The Army’s 7th Special Forces Group (Airborne) recently set out to explore what form this value might take, testing multidomain concepts outlined in US Army Special Operation Command’s ARSOF (Army special operations forces) Strategy 2030. It is useful to frame this effort within the list of special operations forces’ core activities. While Army SOF primarily executed direct action operations, counterinsurgency, and foreign internal defense during the post-9/11 campaigns in Iraq, Afghanistan, and elsewhere, large-scale combat operation (LSCO) requires ARSOF to employ the full suite of its core activities. With the 75th Ranger Regiment, 160th Special Operations Aviation Regiment, and companies from the 98th Civil Affairs and 1st Psychological Operations Battalions, 7th Special Forces Group participated in the first ARSOF-only rotation at the Joint Readiness Training Center (JRTC) from March 25 to April 20, 2024. These units formed a combined joint special operations task force (CJSOTF) and leveraged the placement and access unique to special operations forces to converge effects across the SOF, cyber, and space triad. They specifically targeted critical vulnerabilities in enemy C5ISRT (command, control, computing, communications, cyber, intelligence, surveillance, reconnaissance, and targeting) in the corps deep area and along the periphery to set conditions for the joint forcible entry of a conventional airborne division. Ultimately, the experience highlighted the unique capabilities special operations forces could bring to bear in a LSCO context, including developing resistance forces and enhancing partner force resilience; conducting deep and denied area sensing; enabling deep area fires; conducting deep area irregular partner force maneuver; and gaining, maintaining, and exploiting information advantage. ARSOF’s long-term irregular warfare campaigns enable access and influence through persistent presence and long-term partnerships. In turn, if leveraged properly, this access and influence can create relative advantages in competition and set conditions for victory in conflict.

The JRTC rotation identified a way ARSOF can contribute to joint force success in LSCO. Further experimentation will be vital to uncovering further ways. However, in keeping with the chief of staff of the Army’s call to strengthen the profession through writing, what follows is a description of what 7th Special Forces Group learned during its JRTC rotation.

Exercise Overview

US Army Training and Doctrine Command has developed a scenario, based on the operational environment of the Indo-Pacific region, which served as the exercise’s backdrop. SOF were persistently deployed to South Torbia during competition to build partner force capacity to defend against its bellicose neighbor, North Torbia. As the threat situation transitioned through crisis and into conflict, the CJSOTF’s mission evolved into a multidomain irregular warfare campaign against a peer adversary to set conditions for the conventional force’s joint forcible entry. After North Torbia’s invasion of South Torbia, the CJSOTF commander directed Special Forces teams (Special Forces Operational Detachments–Alpha, or SFOD-As, and Special Forces Operational Detachments–Golf, or SFOD-Gs) in South Torbia to go to ground to allow the enemy to advance past them while the CJSOTF infiltrated additional SFOD-As to link up with South Torbian resistance forces. The combined efforts of the SFOD-As, partnered with resistance and conventional host-nation forces, and SFOD-Gs compelled North Torbia to culminate short of its operational goals and prematurely transition from offense to defense. The rotation’s final phase featured the CJSOTF’s synchronized multidomain actions to set conditions for the joint forcible entry.

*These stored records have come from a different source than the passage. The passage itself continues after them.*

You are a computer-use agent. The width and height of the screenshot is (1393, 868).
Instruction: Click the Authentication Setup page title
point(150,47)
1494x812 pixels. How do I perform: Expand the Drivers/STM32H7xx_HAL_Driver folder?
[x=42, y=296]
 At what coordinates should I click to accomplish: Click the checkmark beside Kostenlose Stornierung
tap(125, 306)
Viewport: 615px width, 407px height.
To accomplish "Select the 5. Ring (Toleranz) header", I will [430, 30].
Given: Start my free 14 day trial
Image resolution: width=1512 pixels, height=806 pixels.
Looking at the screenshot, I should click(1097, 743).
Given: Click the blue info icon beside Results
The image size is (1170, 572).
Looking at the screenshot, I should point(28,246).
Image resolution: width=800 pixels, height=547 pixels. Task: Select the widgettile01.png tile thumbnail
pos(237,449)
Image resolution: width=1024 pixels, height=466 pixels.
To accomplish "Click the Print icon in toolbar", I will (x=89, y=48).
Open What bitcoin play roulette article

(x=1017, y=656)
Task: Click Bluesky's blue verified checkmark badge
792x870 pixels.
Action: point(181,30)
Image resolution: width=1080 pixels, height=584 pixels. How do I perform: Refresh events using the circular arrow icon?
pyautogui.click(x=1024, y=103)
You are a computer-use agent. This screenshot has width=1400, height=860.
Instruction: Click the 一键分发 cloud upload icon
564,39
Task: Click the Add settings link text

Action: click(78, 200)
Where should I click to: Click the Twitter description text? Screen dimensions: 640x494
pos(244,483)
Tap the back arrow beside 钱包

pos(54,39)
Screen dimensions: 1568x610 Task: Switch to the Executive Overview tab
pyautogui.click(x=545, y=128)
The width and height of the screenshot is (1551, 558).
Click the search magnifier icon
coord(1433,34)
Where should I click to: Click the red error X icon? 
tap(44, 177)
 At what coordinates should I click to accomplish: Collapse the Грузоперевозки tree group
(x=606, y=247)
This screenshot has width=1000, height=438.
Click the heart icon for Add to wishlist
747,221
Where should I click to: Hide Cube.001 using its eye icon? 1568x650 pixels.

Figure 1: CJSOTF-7’s Joint Operating Area for JRTC rotation 24-06

The CJSOTF’s concept of the operation included four phases. Phase one, set the theater, included both SFOD-As and SFOD-Gs building human and physical infrastructure. Phase two, survive, began with the enemy invasion and included the SFOD-As going to ground and permitting the enemy to advance beyond their locations. The joint force commander prioritized survivability of the SFOD-As to provide depth for future operations rather than delaying the enemy as it attacked south. Phase three, conduct reconnaissance, began as the enemy established its rear area. This phase critically enhanced the joint force commander’s understanding of the enemy’s composition and disposition. During phase four, enable the joint forcible entry, SFOD-As, by and with resistance and partnered forces, executed synchronized targets to destroy, dislocate, and disintegrate key enemy capabilities.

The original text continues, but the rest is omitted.